China’s stock market overtook Japan’s in late 2014, then soared to an all-time high of more than $10 trillion in June 2015. Chinese equities and the nation’s currency have taken a beating this year amid a trade spat with the US, a government-led campaign to cut debt and a slowing economy.
"Losing the ranking to Japan is the damage caused by the trade war," said Banny Lam, head of research at CEB International
Investment Corp. in Hong Kong. "The Japan equity gauge is relatively more stable around the current level but China’s market cap has slumped from its peak this year."
The Shanghai Composite Index has lost more than 16 per cent in 2018 to be among the world’s worst performers, while the yuan has fallen 5.3 per cent against the dollar.

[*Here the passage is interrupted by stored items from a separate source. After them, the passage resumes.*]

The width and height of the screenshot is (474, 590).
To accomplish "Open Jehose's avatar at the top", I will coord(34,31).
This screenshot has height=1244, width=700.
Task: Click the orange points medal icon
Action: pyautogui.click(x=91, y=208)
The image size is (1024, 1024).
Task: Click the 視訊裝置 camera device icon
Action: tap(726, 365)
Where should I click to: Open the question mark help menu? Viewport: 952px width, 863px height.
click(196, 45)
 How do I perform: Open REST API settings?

"The market will likely continue to hover at low levels for the next couple of months," said Linus Yip, Hong Kong-based strategist with First Shanghai Securities Ltd. "But there’s still a chance that China’s stock market will recover with total capitalisation ascending to the world’s No. 2 place again. After all, the economic fundamentals are still stable and growth momentum will resume after a short-term downturn."
While Japan’s benchmark Topix index has declined 3.9 per cent this year, it remains one of the better-performing markets
in Asia amid support from the Bank of Japan’s ETF purchases and as most companies continue to report robust earnings growth. Almost 60 per cent of firms on the gauge that have already reported in the current earnings season has beat analyst expectations.
The market value calculations include primary listings only, to avoid double-counting. Hong Kong’s equities are valued at $5.1 trillion.